Saint Paul said “when I was a child, I thought as a child, but when I became an adult, I put away childish things.” The great American Jewish theologian, Rabbi Abraham Joshua Heschel wrote: When I was young, I admired clever people. Now that I am old, I admire kind people.”

Let me ask you this: when your earthly life is over, what will it have meant? What legacy will you, and I, leave behind, and how will that correlate with the values we claim as being ours?

In his book “When All You Ever wanted Isn’t Enough,” Harold Kushner writes about a peculiar kind of moth called “the moth with no mouth.” It’s a species of caterpillar that lays its eggs and then changes into a moth without any digestive system, one with no way of taking food, so that it starves to death in a few hours. Its only purpose seems to be to reproduce, to lay eggs and so pass on the life of the species. That’s it! That’s all! Something in us, as humans, seems to demand that our lives must have greater purpose than that. We exist for something far beyond mere reproduction of the race! Which brings us full circle to the question with which this sermon began: What’s it all about? What does life mean? Saint Augustine’s well-known words come to mind: “O God, you have made us for yourself alone, and our hearts are restless until they find their rest in You.”

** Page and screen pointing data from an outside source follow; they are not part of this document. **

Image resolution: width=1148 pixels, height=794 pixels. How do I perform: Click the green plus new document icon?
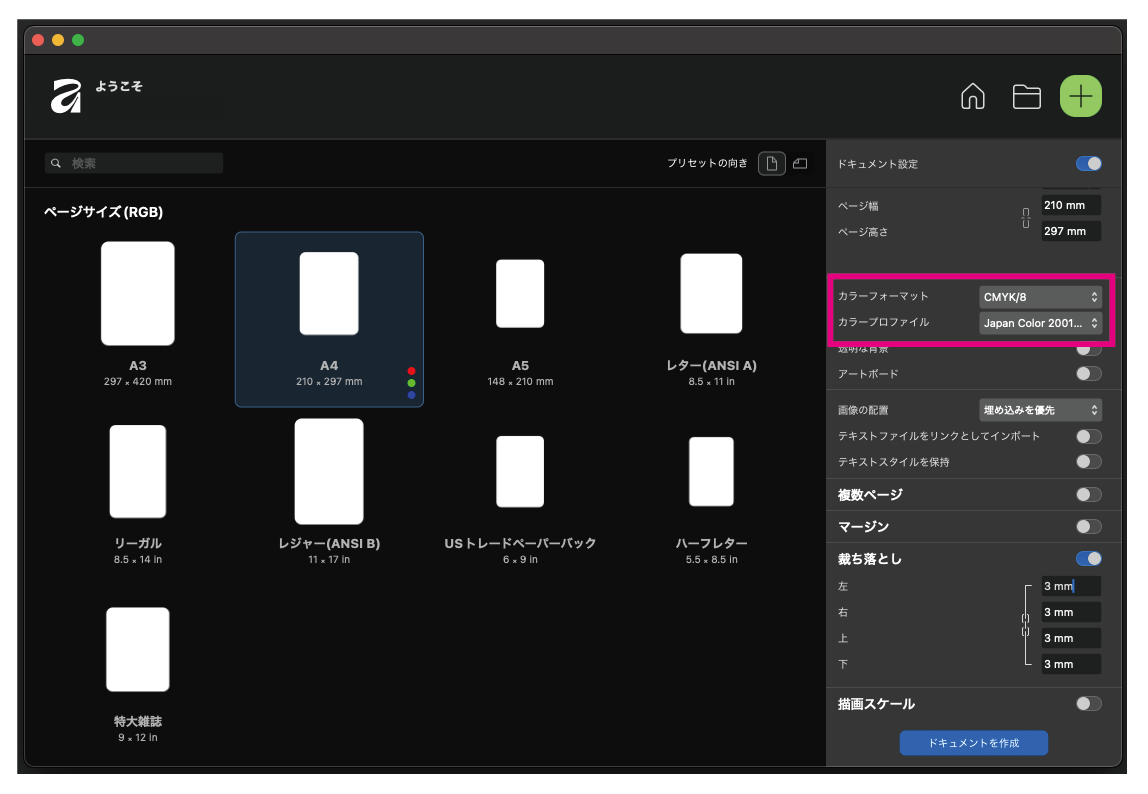click(1080, 96)
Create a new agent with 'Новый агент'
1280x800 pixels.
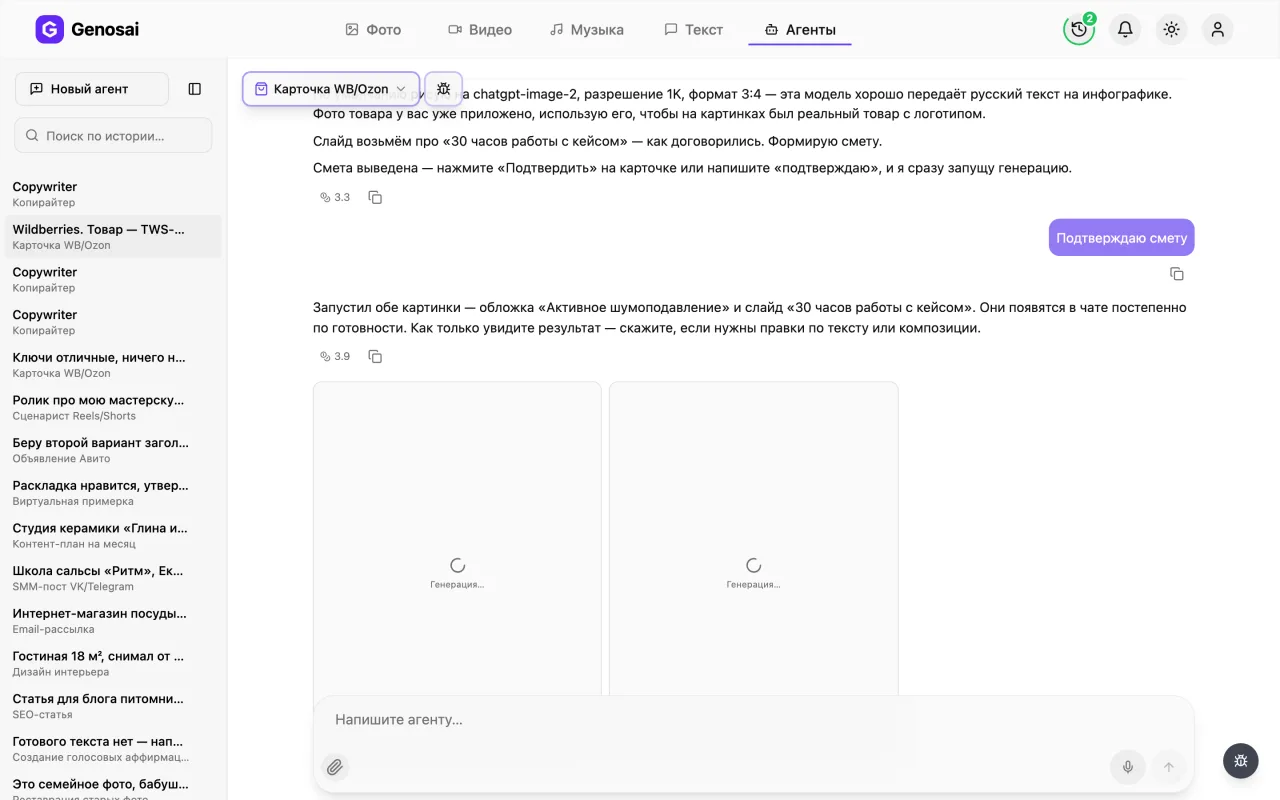pyautogui.click(x=92, y=89)
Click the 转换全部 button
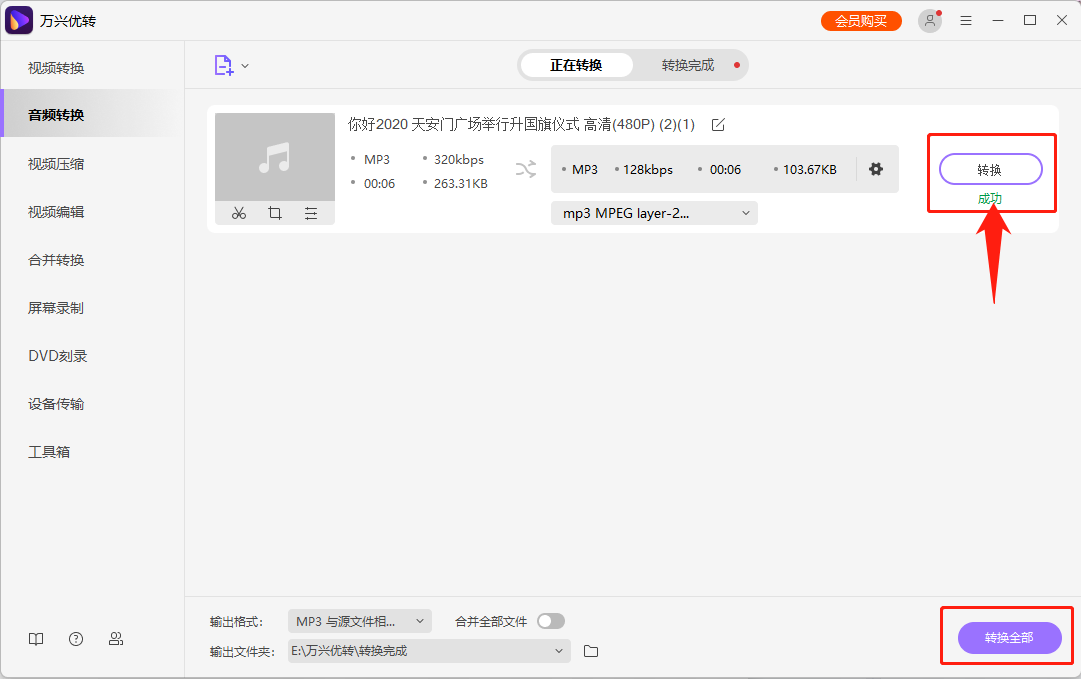 pyautogui.click(x=1010, y=637)
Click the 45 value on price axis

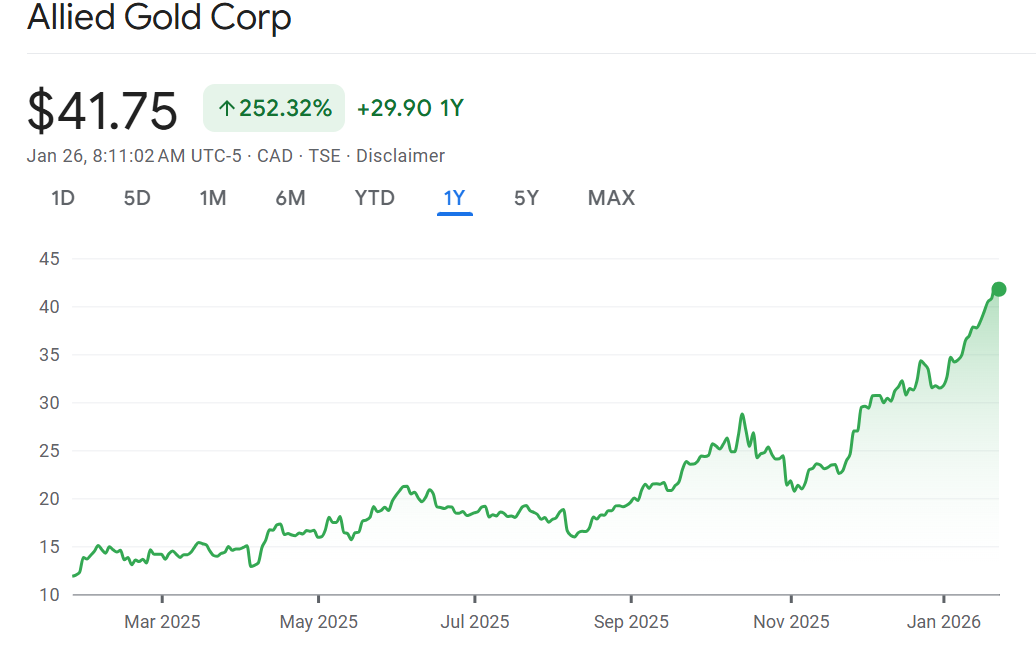click(49, 259)
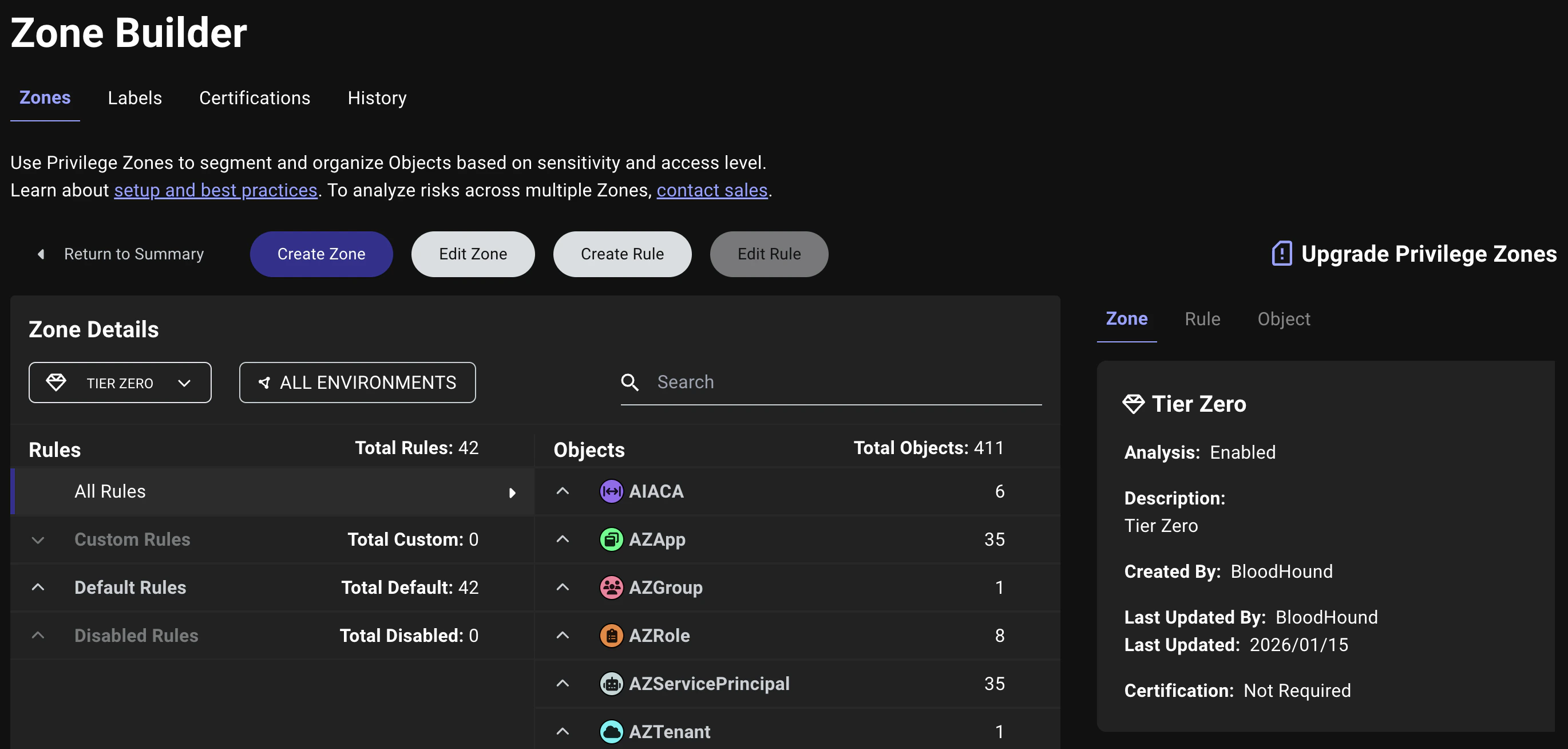Click the diamond icon next to Tier Zero heading
Viewport: 1568px width, 749px height.
(1135, 403)
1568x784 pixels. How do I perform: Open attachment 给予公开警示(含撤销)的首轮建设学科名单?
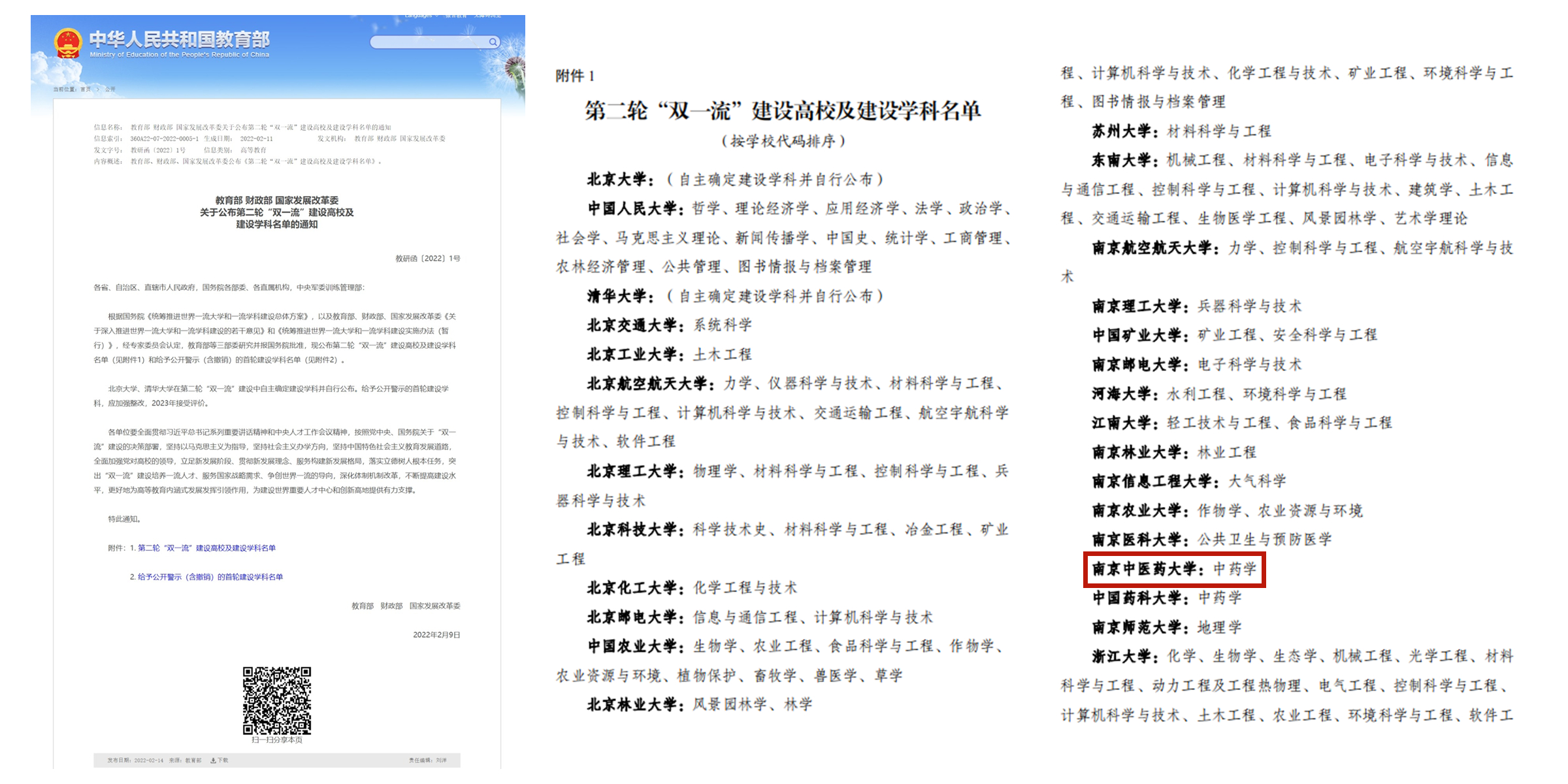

As fine as they are, knowledge, skill, or fame are not enough. As enjoyable as they are, wealth, power, possessions, (even a Lexus) are not enough! In fact, even piety and good works are not enough! Only in God, the personal and loving source of life can real meaning be found. If we truly try to live as the sons and daughters of God, wealth and power can be used to accomplish all sorts of wonderful things. Knowledge and skills can be used to help others as well as to bring profound fulfillment and joy to the user. When God is at the center of life instead of somewhere on the periphery, we find that meaning and peace which, as the beautiful prayer at Evensong puts is, “the world cannot give.” Meaning and peace which truly do pass all human understanding, realities which can be experienced by virtually everybody – even you and me! That’s what our faith as Christians says life is about.

My brothers and sisters in Christ, this could be just a pitch for the Church’s “party line” – a kind of ecclesiastical “commercial”- if it were not for the fact that I have known, and my life been enriched by people whose lives showed that peace, that meaning. I suspect the very same thing is true for many who are here this morning at this Mass. The amazing and wonderful truth is that God wants all of us to discover, and live, is that all is not futility, all is not vanity. Instead, life not only can but should have meaning.

When your car needs gas, where do you go to fill the tank? When you need to get more food for the dinner table, where do you go to get that? When you face your need for meaning in life, to whom do you turn?

 

+ In the Name of the Father and of the Son and of the Holy Spirit.


The Reverend Alfred T. K. Zadig, Sr.